Please copy the listing below line for line, keeping every character, space, and symbol unchanged.

** DATA FOR THIS TASK **
◆ ◆ ◆ ◆ ◆ ◆ ◆

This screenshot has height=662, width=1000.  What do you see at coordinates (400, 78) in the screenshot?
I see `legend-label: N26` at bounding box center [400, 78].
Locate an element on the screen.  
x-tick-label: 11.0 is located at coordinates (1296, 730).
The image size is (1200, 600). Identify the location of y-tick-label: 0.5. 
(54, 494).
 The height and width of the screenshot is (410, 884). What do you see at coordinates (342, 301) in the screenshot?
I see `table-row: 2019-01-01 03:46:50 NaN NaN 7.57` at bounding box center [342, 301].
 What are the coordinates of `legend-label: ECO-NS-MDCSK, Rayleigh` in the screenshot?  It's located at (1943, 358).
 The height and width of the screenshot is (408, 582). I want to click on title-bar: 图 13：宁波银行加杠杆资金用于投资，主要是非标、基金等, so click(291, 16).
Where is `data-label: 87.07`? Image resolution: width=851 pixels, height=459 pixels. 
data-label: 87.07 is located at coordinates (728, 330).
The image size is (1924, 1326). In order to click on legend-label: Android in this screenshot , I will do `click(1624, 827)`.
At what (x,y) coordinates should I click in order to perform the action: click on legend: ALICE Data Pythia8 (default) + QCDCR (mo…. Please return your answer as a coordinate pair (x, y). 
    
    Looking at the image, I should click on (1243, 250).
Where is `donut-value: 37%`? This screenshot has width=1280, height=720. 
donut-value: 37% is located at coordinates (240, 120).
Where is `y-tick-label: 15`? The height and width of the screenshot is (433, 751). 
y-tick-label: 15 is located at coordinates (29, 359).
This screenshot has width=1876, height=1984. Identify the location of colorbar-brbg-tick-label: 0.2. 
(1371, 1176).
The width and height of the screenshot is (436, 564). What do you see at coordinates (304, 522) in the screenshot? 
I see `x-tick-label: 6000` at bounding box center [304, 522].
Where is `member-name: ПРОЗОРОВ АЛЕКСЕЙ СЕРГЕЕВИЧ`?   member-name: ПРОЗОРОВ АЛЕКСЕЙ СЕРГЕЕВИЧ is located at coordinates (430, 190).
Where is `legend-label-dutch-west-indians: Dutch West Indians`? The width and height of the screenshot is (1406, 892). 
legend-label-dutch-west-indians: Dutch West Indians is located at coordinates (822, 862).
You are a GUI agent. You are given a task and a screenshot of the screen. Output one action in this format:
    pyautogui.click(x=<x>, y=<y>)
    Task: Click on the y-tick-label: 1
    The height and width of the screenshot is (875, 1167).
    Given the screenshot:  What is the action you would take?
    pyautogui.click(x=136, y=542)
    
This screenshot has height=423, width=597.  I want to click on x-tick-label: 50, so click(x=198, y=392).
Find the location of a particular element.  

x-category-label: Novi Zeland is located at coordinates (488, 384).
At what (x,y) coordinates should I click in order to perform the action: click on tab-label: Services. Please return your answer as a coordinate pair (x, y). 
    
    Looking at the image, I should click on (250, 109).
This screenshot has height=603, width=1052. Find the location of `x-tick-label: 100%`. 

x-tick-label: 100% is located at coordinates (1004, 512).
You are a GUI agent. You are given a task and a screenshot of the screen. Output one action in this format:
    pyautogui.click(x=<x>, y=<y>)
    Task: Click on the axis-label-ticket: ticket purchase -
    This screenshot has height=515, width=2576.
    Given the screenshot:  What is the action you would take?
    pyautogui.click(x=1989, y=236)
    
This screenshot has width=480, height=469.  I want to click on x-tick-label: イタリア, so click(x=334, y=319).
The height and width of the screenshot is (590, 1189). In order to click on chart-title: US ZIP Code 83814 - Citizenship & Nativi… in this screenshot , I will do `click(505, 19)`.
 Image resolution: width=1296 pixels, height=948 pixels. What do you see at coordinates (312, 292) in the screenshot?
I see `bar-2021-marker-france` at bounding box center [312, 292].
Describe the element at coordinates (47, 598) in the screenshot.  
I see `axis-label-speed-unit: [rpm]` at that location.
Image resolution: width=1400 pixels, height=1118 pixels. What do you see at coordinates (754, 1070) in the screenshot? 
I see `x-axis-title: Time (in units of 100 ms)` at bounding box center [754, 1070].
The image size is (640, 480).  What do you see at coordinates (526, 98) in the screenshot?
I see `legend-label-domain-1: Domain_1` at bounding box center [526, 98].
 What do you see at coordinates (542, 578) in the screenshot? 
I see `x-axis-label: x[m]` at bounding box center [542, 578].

◆ ◆ ◆ ◆ ◆ ◆ ◆

** RESPONSE TO THE TASK **
This screenshot has height=662, width=1000.  What do you see at coordinates (400, 78) in the screenshot?
I see `legend-label: N26` at bounding box center [400, 78].
Locate an element on the screen.  
x-tick-label: 11.0 is located at coordinates (1296, 730).
The image size is (1200, 600). Identify the location of y-tick-label: 0.5. 
(54, 494).
 The height and width of the screenshot is (410, 884). What do you see at coordinates (342, 301) in the screenshot?
I see `table-row: 2019-01-01 03:46:50 NaN NaN 7.57` at bounding box center [342, 301].
 What are the coordinates of `legend-label: ECO-NS-MDCSK, Rayleigh` in the screenshot?  It's located at (1943, 358).
 The height and width of the screenshot is (408, 582). I want to click on title-bar: 图 13：宁波银行加杠杆资金用于投资，主要是非标、基金等, so click(291, 16).
Where is `data-label: 87.07`? Image resolution: width=851 pixels, height=459 pixels. 
data-label: 87.07 is located at coordinates (728, 330).
The image size is (1924, 1326). In order to click on legend-label: Android in this screenshot , I will do `click(1624, 827)`.
At what (x,y) coordinates should I click in order to perform the action: click on legend: ALICE Data Pythia8 (default) + QCDCR (mo…. Please return your answer as a coordinate pair (x, y). 
    
    Looking at the image, I should click on (1243, 250).
Where is `donut-value: 37%`? This screenshot has width=1280, height=720. 
donut-value: 37% is located at coordinates (240, 120).
Where is `y-tick-label: 15`? The height and width of the screenshot is (433, 751). 
y-tick-label: 15 is located at coordinates (29, 359).
This screenshot has width=1876, height=1984. Identify the location of colorbar-brbg-tick-label: 0.2. 
(1371, 1176).
The width and height of the screenshot is (436, 564). What do you see at coordinates (304, 522) in the screenshot? 
I see `x-tick-label: 6000` at bounding box center [304, 522].
Where is `member-name: ПРОЗОРОВ АЛЕКСЕЙ СЕРГЕЕВИЧ`?   member-name: ПРОЗОРОВ АЛЕКСЕЙ СЕРГЕЕВИЧ is located at coordinates (430, 190).
Where is `legend-label-dutch-west-indians: Dutch West Indians`? The width and height of the screenshot is (1406, 892). 
legend-label-dutch-west-indians: Dutch West Indians is located at coordinates (822, 862).
You are a GUI agent. You are given a task and a screenshot of the screen. Output one action in this format:
    pyautogui.click(x=<x>, y=<y>)
    Task: Click on the y-tick-label: 1
    The height and width of the screenshot is (875, 1167).
    Given the screenshot:  What is the action you would take?
    pyautogui.click(x=136, y=542)
    
This screenshot has height=423, width=597.  I want to click on x-tick-label: 50, so click(x=198, y=392).
Find the location of a particular element.  

x-category-label: Novi Zeland is located at coordinates (488, 384).
At what (x,y) coordinates should I click in order to perform the action: click on tab-label: Services. Please return your answer as a coordinate pair (x, y). 
    
    Looking at the image, I should click on (250, 109).
This screenshot has height=603, width=1052. Find the location of `x-tick-label: 100%`. 

x-tick-label: 100% is located at coordinates (1004, 512).
You are a GUI agent. You are given a task and a screenshot of the screen. Output one action in this format:
    pyautogui.click(x=<x>, y=<y>)
    Task: Click on the axis-label-ticket: ticket purchase -
    This screenshot has height=515, width=2576.
    Given the screenshot:  What is the action you would take?
    pyautogui.click(x=1989, y=236)
    
This screenshot has width=480, height=469.  I want to click on x-tick-label: イタリア, so click(x=334, y=319).
The height and width of the screenshot is (590, 1189). In order to click on chart-title: US ZIP Code 83814 - Citizenship & Nativi… in this screenshot , I will do `click(505, 19)`.
 Image resolution: width=1296 pixels, height=948 pixels. What do you see at coordinates (312, 292) in the screenshot?
I see `bar-2021-marker-france` at bounding box center [312, 292].
Describe the element at coordinates (47, 598) in the screenshot.  
I see `axis-label-speed-unit: [rpm]` at that location.
Image resolution: width=1400 pixels, height=1118 pixels. What do you see at coordinates (754, 1070) in the screenshot? 
I see `x-axis-title: Time (in units of 100 ms)` at bounding box center [754, 1070].
The image size is (640, 480).  What do you see at coordinates (526, 98) in the screenshot?
I see `legend-label-domain-1: Domain_1` at bounding box center [526, 98].
 What do you see at coordinates (542, 578) in the screenshot? 
I see `x-axis-label: x[m]` at bounding box center [542, 578].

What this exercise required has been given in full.